Référendum constitutionnel au Sénégal : le PDS rejette les réformes et cible Ousmane Sonko

Le PDS s’oppose fermement au projet de révision constitutionnelle au Sénégal

Le Parti démocratique sénégalais (PDS) a officiellement pris position concernant le futur référendum sur la révision de la Constitution. Bien que l’organisation dirigée par Karim Wade salue l’initiative du président Bassirou Diomaye Faye de soumettre ces changements au suffrage universel, elle exhorte les citoyens à rejeter massivement le texte.

Dans une déclaration récente, la formation libérale exprime ses vives inquiétudes. Pour le PDS, ce scrutin représente un moment charnière où le peuple doit faire barrage à des modifications jugées périlleuses pour la stabilité des institutions nationales.

Un appel au rejet massif des réformes

Le mouvement politique demande à ses partisans ainsi qu’à l’ensemble de la population de se mobiliser pour voter « Non ». Selon les responsables du parti, les amendements proposés ne serviraient que des intérêts particuliers, pointant directement la responsabilité d’Ousmane Sonko dans cette démarche.

Le PDS soutient que ces réformes constituent une menace directe pour les piliers de la démocratie au Sénégal. Le parti accuse le leader de Pastef de vouloir instaurer un climat de crise institutionnelle, tout en lui imputant la responsabilité des difficultés économiques et sociales que traverse actuellement le pays.

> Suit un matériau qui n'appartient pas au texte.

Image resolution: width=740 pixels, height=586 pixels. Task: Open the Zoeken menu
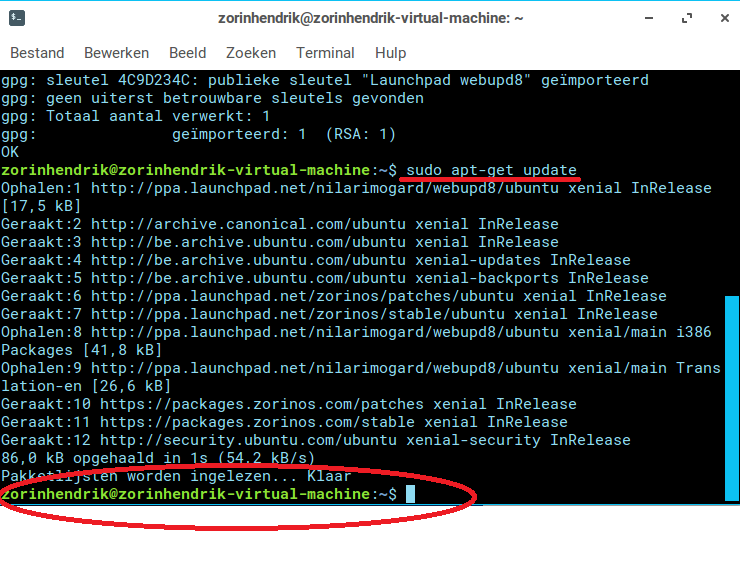tap(251, 53)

Des tensions croissantes entre le PDS et Pastef

Les critiques ne s’arrêtent pas là. Le PDS dénonce une instrumentalisation des institutions à des fins purement politiques. Il appelle solennellement le chef de l’État et le pouvoir judiciaire à garantir la pérennité de l’ordre constitutionnel et la sécurité publique face à ce qu’il qualifie de tentatives de déstabilisation.

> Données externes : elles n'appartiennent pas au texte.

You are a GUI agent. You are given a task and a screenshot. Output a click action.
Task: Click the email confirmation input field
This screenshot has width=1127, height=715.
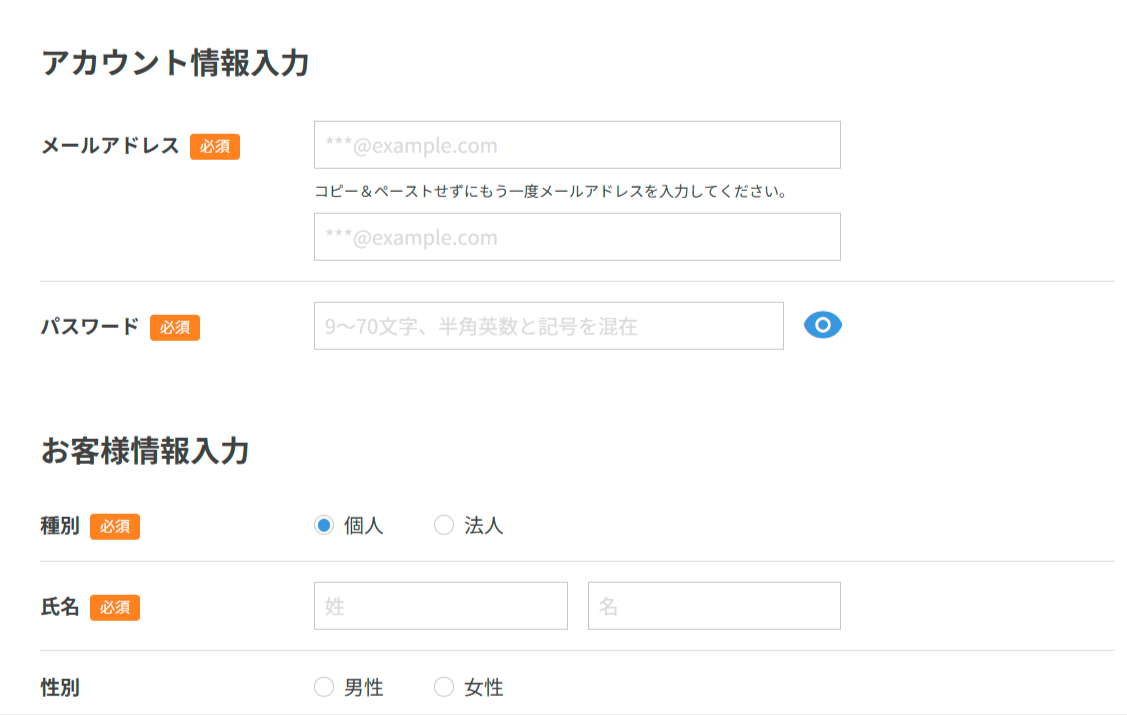click(577, 237)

Par ailleurs, le parti a fermement condamné les agressions subies par le député Abdou Mbow au sein de l’Assemblée nationale. Ces incidents, attribués à des parlementaires issus des rangs de Pastef, illustrent selon le PDS le climat de tension qui règne dans la sphère politique actuelle. Cette prise de position radicale survient alors que le débat sur la restructuration des lois fondamentales divise profondément la société sénégalaise.